● REQUIRED WORK: Keep to one stretch of the data below, the lines from the one with "Knowhow (357, 70)" up to and including the one with "Übersicht: Kamera (40, 61)", and return that stretch exactly.

○ ○ ○ ○

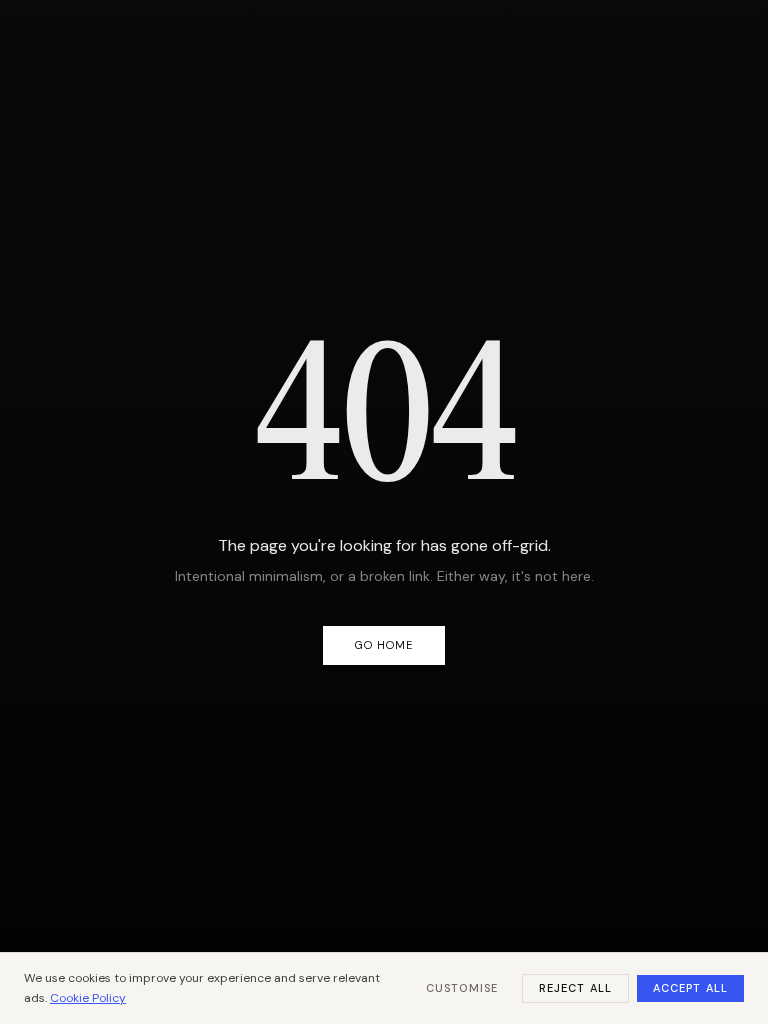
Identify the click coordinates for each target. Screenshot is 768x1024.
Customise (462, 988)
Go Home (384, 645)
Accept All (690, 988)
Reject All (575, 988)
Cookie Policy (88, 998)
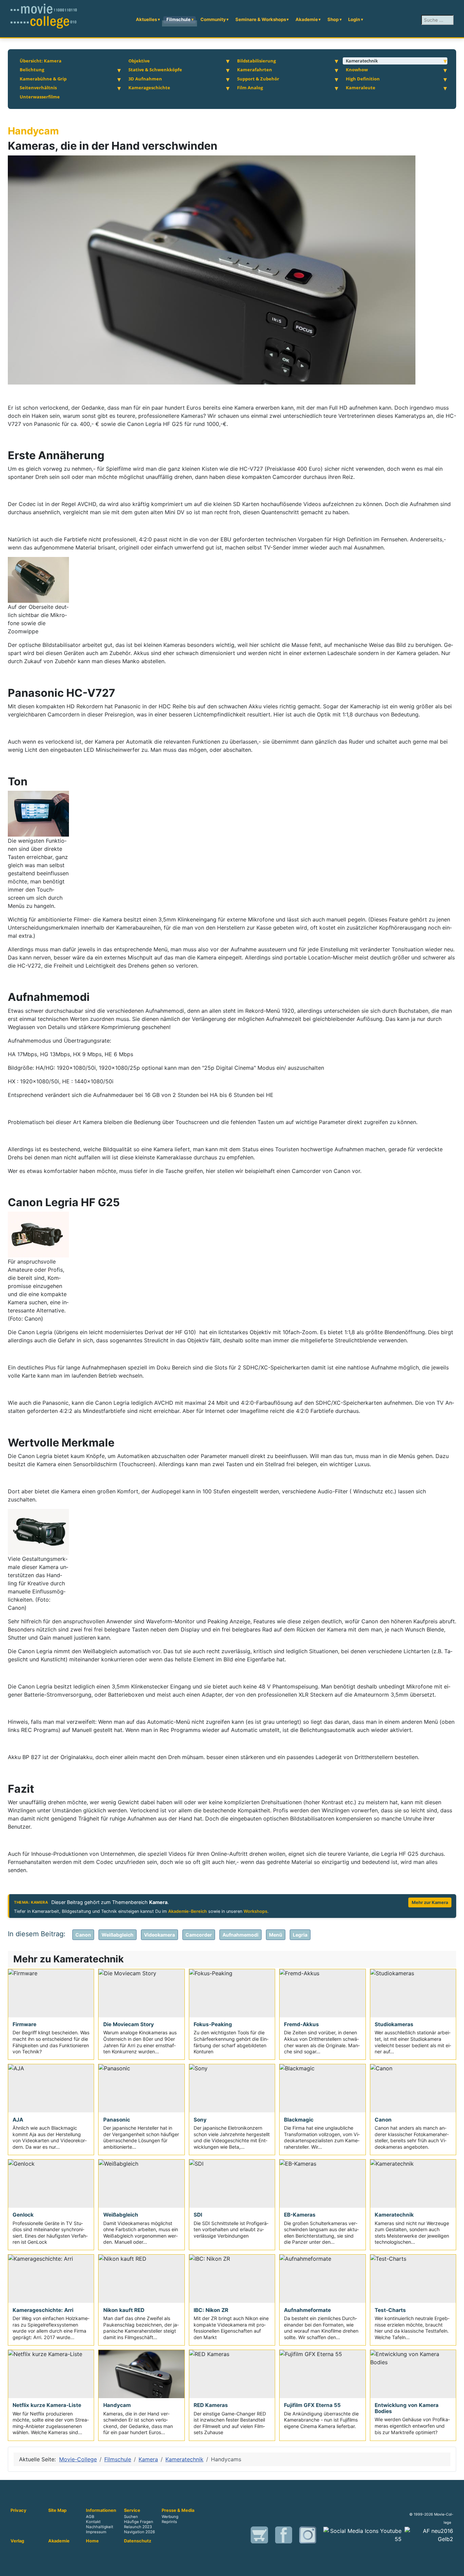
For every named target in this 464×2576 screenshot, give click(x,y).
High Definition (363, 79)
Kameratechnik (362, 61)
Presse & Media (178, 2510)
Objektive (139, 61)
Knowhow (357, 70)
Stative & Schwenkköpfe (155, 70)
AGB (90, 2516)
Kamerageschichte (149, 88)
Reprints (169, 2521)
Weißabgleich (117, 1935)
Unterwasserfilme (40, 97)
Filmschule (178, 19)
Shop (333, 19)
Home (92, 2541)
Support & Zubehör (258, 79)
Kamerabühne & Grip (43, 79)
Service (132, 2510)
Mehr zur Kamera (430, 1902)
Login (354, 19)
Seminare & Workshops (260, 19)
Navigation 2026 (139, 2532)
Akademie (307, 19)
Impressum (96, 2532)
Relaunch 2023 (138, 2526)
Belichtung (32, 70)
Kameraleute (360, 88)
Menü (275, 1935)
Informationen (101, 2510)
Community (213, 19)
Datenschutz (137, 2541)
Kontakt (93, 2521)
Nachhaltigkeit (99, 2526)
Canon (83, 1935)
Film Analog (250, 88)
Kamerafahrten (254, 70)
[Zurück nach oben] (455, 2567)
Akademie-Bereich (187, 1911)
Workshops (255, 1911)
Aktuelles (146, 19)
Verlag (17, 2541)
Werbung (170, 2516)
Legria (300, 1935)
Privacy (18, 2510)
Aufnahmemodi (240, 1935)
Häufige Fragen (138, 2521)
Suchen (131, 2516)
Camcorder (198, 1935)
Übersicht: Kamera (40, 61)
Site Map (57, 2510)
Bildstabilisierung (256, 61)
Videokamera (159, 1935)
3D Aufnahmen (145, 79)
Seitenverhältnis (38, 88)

○ ○ ○ ○

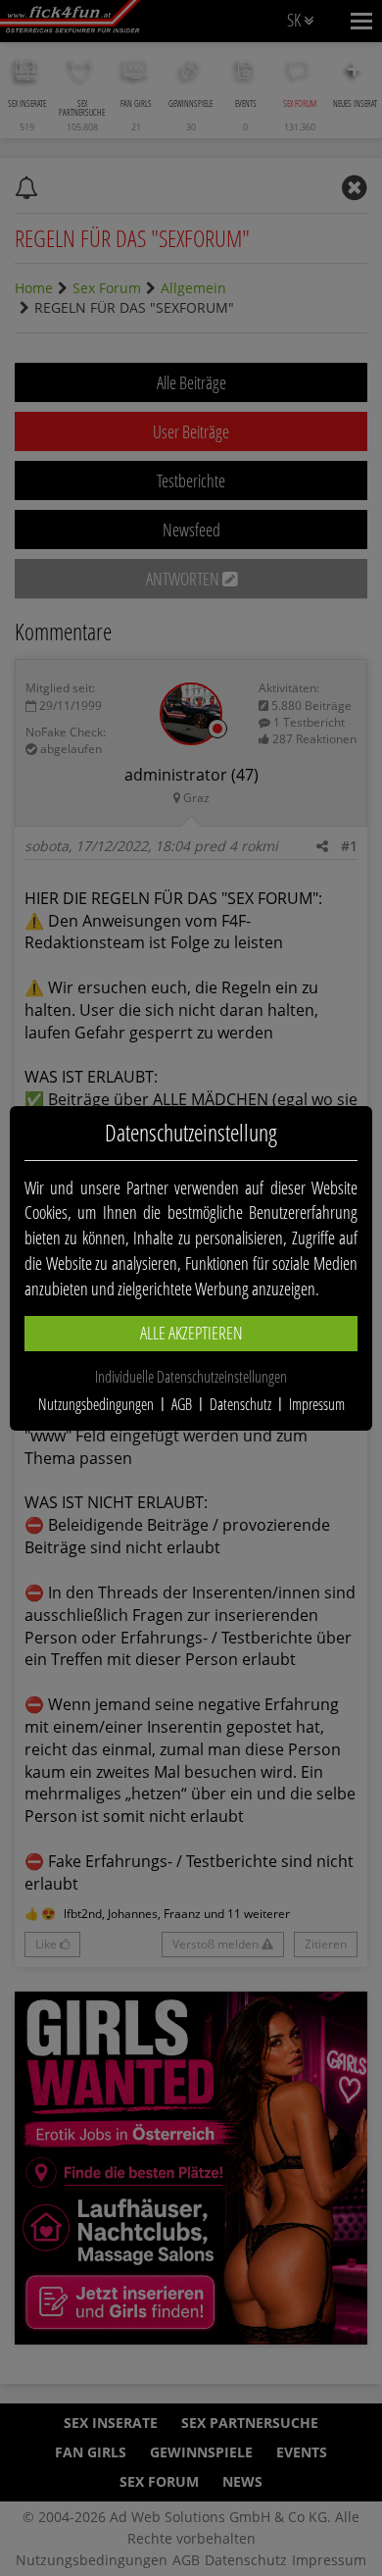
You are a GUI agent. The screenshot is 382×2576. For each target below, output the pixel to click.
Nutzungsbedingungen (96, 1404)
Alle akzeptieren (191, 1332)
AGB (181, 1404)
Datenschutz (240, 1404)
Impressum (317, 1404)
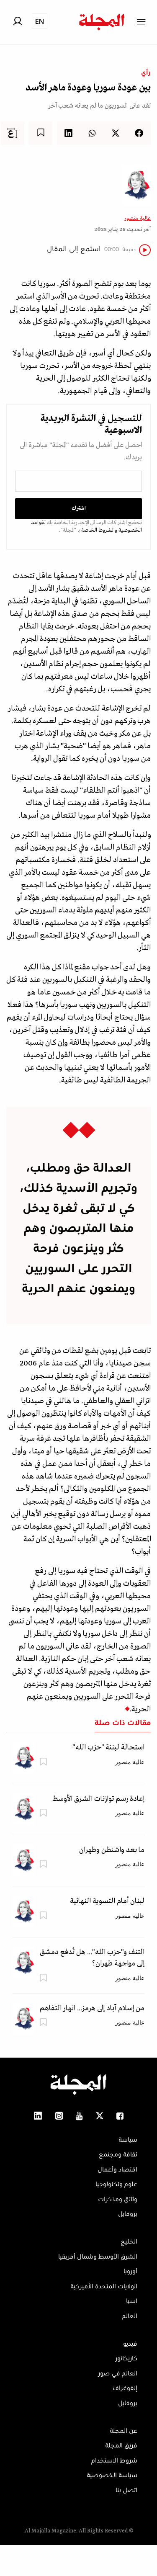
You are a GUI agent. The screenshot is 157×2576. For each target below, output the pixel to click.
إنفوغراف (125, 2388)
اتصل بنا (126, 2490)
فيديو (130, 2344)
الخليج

○ ○ ○ ○

● TASK RESPONSE:
Knowhow (357, 70)
Stative & Schwenkköpfe (155, 70)
AGB (90, 2516)
Kamerageschichte (149, 88)
Reprints (169, 2521)
Weißabgleich (117, 1935)
Unterwasserfilme (40, 97)
Filmschule (178, 19)
Shop (333, 19)
Home (92, 2541)
Support & Zubehör (258, 79)
Kamerabühne & Grip (43, 79)
Service (132, 2510)
Mehr zur Kamera (430, 1902)
Login (354, 19)
Seminare & Workshops (260, 19)
Navigation 2026 (139, 2532)
Akademie (307, 19)
Impressum (96, 2532)
Relaunch 2023 (138, 2526)
Belichtung (32, 70)
Kameraleute (360, 88)
Menü (275, 1935)
Informationen (101, 2510)
Community (213, 19)
Datenschutz (137, 2541)
Kontakt (93, 2521)
Nachhaltigkeit (99, 2526)
Canon (83, 1935)
Film Analog (250, 88)
Kamerafahrten (254, 70)
[Zurück nach oben] (455, 2567)
Akademie-Bereich (187, 1911)
Workshops (255, 1911)
Aktuelles (146, 19)
Verlag (17, 2541)
Werbung (170, 2516)
Legria (300, 1935)
Privacy (18, 2510)
Aufnahmemodi (240, 1935)
Häufige Fragen (138, 2521)
Suchen (131, 2516)
Camcorder (198, 1935)
Übersicht: Kamera (40, 61)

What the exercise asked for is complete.